Na piedade popular, Raphael permaneceu durante muito tempo menos proeminente do que Miguel, que possuía uma forte tradição iconográfica como combatente do dragão e pesador de almas, ou Gabriel, solidamente ancorado na arte pela Anunciação a Maria.

Ainda assim, Raphael manteve um lugar firme graças à ligação com a cura, a proteção em viagem e a narrativa familiar de Tobias.

Na recepção moderna, aparece ocasionalmente na literatura e nas artes plásticas, mas o enfoque continua a recair sobre a narrativa bíblica que moldou toda a imagem posterior desta figura.

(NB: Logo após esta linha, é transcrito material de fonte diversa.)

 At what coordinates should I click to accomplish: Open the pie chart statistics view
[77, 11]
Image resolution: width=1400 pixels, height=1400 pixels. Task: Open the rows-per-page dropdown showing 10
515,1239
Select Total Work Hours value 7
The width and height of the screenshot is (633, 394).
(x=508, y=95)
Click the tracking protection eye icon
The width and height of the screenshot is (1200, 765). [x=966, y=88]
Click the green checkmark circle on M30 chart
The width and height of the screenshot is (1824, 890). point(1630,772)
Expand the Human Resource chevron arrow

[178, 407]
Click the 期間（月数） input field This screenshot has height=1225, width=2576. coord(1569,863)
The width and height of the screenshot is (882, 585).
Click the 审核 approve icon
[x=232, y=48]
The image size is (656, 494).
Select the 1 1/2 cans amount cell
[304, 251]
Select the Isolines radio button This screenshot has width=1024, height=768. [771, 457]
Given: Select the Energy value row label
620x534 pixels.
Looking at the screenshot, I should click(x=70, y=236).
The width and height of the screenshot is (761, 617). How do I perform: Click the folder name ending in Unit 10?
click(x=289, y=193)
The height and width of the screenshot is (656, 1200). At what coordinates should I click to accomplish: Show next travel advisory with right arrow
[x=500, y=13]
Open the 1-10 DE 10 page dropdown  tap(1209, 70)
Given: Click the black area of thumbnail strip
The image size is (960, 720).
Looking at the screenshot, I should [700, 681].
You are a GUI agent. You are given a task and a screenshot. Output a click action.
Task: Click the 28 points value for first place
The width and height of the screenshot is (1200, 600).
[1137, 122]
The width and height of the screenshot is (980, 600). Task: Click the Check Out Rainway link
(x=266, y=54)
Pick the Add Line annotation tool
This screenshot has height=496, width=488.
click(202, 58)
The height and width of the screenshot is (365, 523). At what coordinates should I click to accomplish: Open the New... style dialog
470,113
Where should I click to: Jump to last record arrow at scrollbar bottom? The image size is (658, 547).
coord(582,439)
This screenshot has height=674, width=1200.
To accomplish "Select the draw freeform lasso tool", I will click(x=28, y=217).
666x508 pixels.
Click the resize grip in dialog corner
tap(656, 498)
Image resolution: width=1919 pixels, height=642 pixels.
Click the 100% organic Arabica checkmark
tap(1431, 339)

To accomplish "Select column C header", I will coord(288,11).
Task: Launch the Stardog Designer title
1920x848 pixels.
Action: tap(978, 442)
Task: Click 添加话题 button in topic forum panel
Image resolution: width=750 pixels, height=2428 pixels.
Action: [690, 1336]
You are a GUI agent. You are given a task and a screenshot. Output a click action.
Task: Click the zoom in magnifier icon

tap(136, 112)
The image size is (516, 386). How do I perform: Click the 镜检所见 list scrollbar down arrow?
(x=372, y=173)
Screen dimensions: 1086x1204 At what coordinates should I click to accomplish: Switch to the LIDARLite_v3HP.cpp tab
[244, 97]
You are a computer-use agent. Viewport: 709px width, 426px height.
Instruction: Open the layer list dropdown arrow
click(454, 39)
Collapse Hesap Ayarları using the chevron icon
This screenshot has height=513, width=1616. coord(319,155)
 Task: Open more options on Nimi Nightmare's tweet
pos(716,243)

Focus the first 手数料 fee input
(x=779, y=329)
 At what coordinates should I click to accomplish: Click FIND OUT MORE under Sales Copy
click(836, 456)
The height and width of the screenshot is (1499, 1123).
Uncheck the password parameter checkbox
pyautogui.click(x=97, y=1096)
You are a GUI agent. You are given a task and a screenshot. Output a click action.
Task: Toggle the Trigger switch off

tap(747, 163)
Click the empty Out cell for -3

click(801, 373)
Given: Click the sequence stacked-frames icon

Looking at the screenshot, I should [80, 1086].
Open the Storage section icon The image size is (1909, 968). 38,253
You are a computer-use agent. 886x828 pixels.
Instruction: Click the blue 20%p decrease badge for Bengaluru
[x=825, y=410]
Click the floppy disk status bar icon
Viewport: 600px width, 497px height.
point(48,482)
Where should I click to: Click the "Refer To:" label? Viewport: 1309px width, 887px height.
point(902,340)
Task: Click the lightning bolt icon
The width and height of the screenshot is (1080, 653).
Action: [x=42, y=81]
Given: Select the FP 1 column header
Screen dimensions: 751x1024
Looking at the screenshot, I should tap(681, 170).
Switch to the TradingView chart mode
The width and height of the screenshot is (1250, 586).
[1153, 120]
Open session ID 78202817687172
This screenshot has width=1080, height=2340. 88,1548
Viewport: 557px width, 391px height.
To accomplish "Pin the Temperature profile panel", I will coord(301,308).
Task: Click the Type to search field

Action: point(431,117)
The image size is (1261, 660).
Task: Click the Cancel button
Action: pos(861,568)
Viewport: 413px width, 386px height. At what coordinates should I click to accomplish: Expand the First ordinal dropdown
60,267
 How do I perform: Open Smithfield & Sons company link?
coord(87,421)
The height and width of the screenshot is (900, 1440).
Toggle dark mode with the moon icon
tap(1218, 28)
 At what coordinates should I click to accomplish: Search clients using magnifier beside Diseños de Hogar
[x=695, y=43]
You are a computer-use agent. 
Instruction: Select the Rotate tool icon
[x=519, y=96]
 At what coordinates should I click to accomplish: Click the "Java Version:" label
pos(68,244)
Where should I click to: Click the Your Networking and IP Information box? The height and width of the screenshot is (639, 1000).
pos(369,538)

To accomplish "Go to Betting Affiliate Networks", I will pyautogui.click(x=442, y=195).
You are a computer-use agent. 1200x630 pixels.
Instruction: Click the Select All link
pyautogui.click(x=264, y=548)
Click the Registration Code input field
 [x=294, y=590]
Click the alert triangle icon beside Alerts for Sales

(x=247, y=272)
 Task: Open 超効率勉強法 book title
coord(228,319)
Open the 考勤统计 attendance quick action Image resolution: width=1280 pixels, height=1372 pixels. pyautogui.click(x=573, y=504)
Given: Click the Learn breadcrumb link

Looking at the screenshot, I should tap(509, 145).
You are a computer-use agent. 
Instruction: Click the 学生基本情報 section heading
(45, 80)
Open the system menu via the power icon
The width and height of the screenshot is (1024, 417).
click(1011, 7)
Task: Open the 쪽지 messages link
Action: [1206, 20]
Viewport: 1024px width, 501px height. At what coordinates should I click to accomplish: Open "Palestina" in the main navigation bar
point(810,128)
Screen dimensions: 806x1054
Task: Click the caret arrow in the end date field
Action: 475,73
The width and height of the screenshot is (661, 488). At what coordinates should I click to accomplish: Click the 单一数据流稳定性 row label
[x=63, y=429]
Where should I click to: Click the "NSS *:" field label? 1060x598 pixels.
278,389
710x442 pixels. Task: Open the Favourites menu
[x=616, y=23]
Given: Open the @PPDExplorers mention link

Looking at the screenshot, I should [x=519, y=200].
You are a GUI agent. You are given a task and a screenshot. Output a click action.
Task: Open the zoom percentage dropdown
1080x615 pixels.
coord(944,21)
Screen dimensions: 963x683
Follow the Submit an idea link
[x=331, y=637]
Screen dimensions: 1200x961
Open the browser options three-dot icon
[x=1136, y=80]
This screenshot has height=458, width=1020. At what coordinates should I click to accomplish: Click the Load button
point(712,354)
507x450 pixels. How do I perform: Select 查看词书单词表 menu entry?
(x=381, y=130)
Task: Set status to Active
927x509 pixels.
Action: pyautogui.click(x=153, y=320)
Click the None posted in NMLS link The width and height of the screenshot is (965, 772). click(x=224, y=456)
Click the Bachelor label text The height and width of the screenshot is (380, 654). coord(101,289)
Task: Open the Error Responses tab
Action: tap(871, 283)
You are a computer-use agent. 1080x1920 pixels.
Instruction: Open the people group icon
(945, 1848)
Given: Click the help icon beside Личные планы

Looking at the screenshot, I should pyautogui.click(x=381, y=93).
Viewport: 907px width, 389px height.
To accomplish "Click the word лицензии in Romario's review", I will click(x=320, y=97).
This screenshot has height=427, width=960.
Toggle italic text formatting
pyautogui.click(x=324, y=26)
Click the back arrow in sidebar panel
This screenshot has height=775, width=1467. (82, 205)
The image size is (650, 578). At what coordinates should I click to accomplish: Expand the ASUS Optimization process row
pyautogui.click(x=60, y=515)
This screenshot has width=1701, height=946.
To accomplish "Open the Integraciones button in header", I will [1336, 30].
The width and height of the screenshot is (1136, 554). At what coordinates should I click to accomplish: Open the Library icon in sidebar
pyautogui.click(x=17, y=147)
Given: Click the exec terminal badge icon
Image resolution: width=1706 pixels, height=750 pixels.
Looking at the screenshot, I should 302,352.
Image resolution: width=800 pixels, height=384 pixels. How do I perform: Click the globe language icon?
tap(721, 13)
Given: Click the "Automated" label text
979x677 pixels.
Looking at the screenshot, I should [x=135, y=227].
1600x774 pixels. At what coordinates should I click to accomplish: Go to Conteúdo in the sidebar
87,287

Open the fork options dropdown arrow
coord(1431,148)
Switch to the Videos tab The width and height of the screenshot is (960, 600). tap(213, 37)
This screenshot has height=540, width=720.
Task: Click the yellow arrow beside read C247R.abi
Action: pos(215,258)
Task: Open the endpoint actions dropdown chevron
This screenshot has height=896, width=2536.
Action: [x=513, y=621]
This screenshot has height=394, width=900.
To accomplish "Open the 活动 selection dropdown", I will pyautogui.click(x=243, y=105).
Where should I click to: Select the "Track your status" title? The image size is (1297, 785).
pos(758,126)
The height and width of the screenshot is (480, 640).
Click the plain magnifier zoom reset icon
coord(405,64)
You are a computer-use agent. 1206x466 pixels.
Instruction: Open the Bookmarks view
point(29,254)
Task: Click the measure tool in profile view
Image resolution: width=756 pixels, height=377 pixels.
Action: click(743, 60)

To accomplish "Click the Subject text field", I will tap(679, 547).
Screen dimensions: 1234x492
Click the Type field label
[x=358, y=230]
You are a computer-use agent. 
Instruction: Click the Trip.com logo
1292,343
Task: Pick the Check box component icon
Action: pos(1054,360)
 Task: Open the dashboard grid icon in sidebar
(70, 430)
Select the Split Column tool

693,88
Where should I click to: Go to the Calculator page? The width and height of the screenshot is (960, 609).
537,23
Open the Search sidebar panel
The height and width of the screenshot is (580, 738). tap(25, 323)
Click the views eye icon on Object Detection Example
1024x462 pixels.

No âmbito da angelologia, Raphael encontra-se ao lado de Miguel e do Arcanjo Gabriel.

Perguntas frequentes sobre o Arcanjo Raphael

Quem é o Arcanjo Raphael?

Raphael (hebraico Rafa-el, “Deus cura”) é o arcanjo curador da tradição judaico-cristã. No livro deuterocanónico de Tobias, acompanha o jovem Tobias na viagem e cura o seu pai cego. Raphael é considerado patrono dos viajantes, farmacêuticos, médicos, enfermeiros e peregrinos. Na hierarquia angélica cristã é um dos três arcanjos mencionados pelo nome.

Quais são os símbolos e as correspondências de Raphael?

Os símbolos clássicos de Raphael são o cajado de peregrino, o peixe (da história de Tobias), o frasco de farmacêutico com ervas medicinais e o manto de viagem. Na moderna doutrina esotérica dos anjos, Raphael é associado à cor verde, ao elemento ar, ao leste e ao raio curativo. Invocações de cura a Raphael encontram-se em muitos livros de orações cristão-místicos.